It seems the undisputed king of search engines has found a worthy competitor following its Q1 2019 earnings call.
The tables have turned. Someone is challenging Google at their own game (not THIS game) – and winning.
The rival on the scene? Amazon.
Ad revenue growth takes a break
Alphabet, Google’s parent company, released its earnings report for Q1 2019 on Monday, and the market has been through a whirlwind since. While in no way is the company in danger, its ad revenue and market share are being chipped away.
“Alphabet’s first-quarter revenue missed analysts’ estimates, sparking concern that advertisers are shifting some spending from Alphabet’s Google subsidiary to digital rivals,” Bloomberg said.
“Google's ad revenue — which makes up about 85% of its overall revenue — grew at its slowest rate in four years, rising 15.3% year-over-year (YoY) to reach $30.7 billion, per its Q1 2019 earnings,” Business Insider (BI) commented.
“For comparison, Google's ad revenue grew 24.4% YoY last quarter,” BI continued.
On the other hand, “Amazon’s first-quarter sales in its “other” segment, which is mostly advertising, increased 34% to $2.72 billion, the online retailer said last week,” according to Bloomberg. “The company’s digital advertising franchise has grown into the third largest in the U.S., trailing only Google and Facebook, eMarketer estimates.”
As such, Amazon is increasingly eating into Google’s ad share.
According to BI, “Google's share of the $44.2 billion US search ad market could slip to 71%, down from 78%, in 2019, due to the growth of Amazon search ads, per eMarketer estimates.”
Google is giving “evasive” answers
Investors have naturally been rattled. Google has long been the undisputed king of ad revenue when it comes to search. Now that this is being challenged, investors and other outsiders want to know what’s going on.
The thing is, Google is giving unsatisfactory answers.
“Analyst questions for more detail on the earnings call went unanswered,” Bloomberg reported. “Brian White from Monness Crespi Hardt, accused Google of following a ‘botched’ quarter with a call ‘littered with evasive commentary’ in a research note. ‘We found the call ‘a riddle…’ given the company’s inability to satisfactorily answer even the most basic of queries,’ White wrote.
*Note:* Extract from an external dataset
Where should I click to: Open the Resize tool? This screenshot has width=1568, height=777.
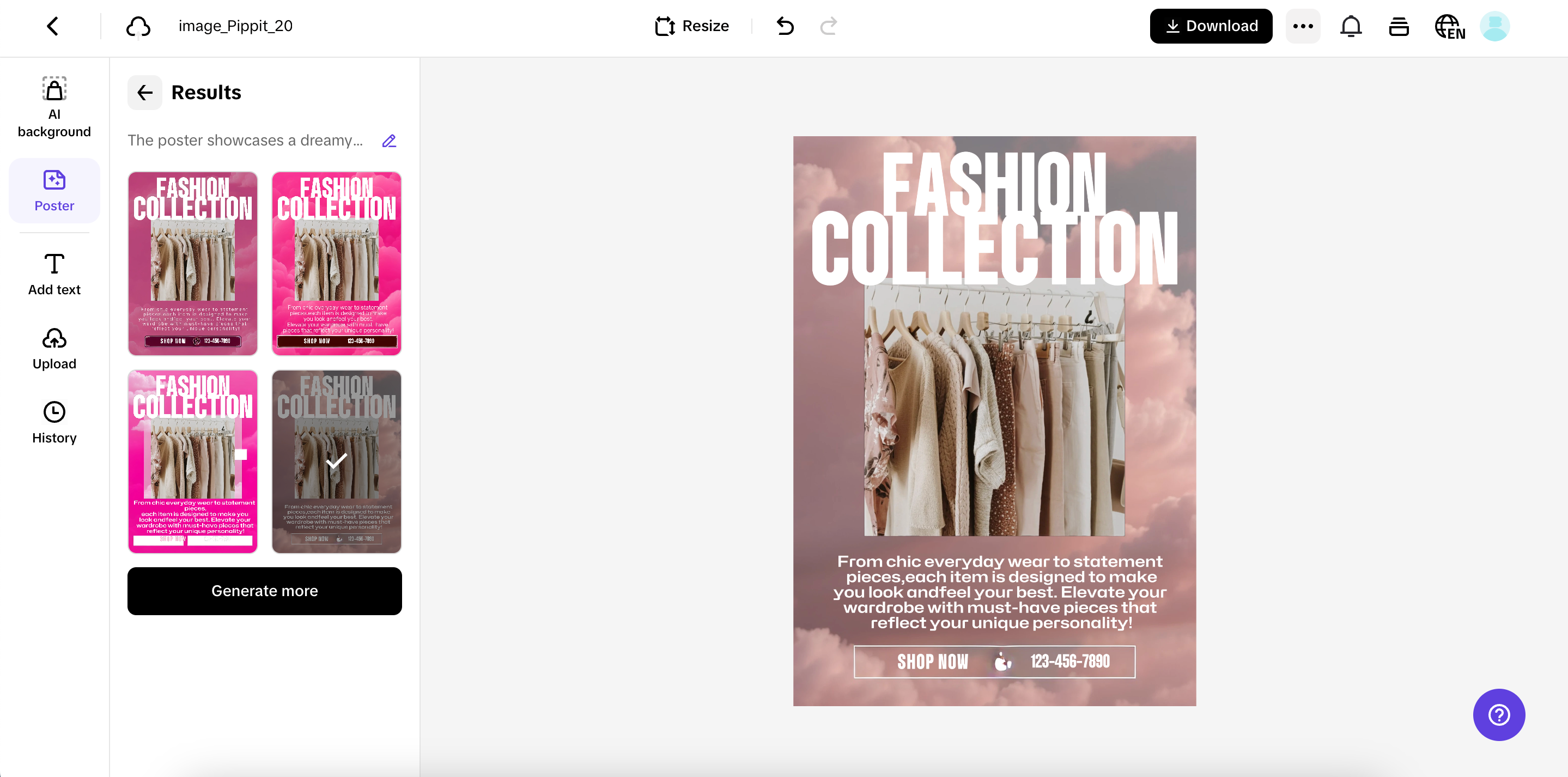691,26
“Alphabet execs attributed the slowdown to currency fluctuations and the timing of product changes, but they didn't specify what those changes were,” BI said.
Many are viewing Amazon’s rising ad revenue as the culprit behind Google’s woes, coupled with advertisers becoming more reluctant about advertising on YouTube. The platform has been mired by controversy following questionable content that has surfaced on the site as of late. Google has hired thousands of employees to ensure this content is removed from the platform.
Alphabet’s Q1 2019 earnings report
Here’s what Alphabet reported compared to Wall Street’s expectations (according to CNBC):
-Earnings per share: $11.90 per share, ex-items, vs. $10.61 expected, per Refinitiv survey of analysts
-Revenue: $36.34 billion, vs. $37.33 billion expected, per Refinitiv survey
-Traffic acquisition costs: $6.86 billion, vs. $7.26 billion expected, according to FactSet
-Paid clicks on Google properties: +39%
-Cost-per-click on Google properties: -19%
“Google is seeing decelerating growth after consistently expanding at 20% or more in prior periods,” CNBC said. “Revenue increased 17%, down from growth of 28% a year earlier, and ad sales rose 15%, down from 24% a year ago.”
Naturally, Alphabet stock (GOOGL) took a major hit. Stock value dropped 8.182% between Monday and Tuesday, shedding $106 in value down to $1190.14 (from $1296.20). The drop wiped more than $60 billion off Alphabet’s market cap, CNBC noted.
As of this writing, GOOGL stock is valued at $1166.51, representing a 10% drop from its late Monday figure.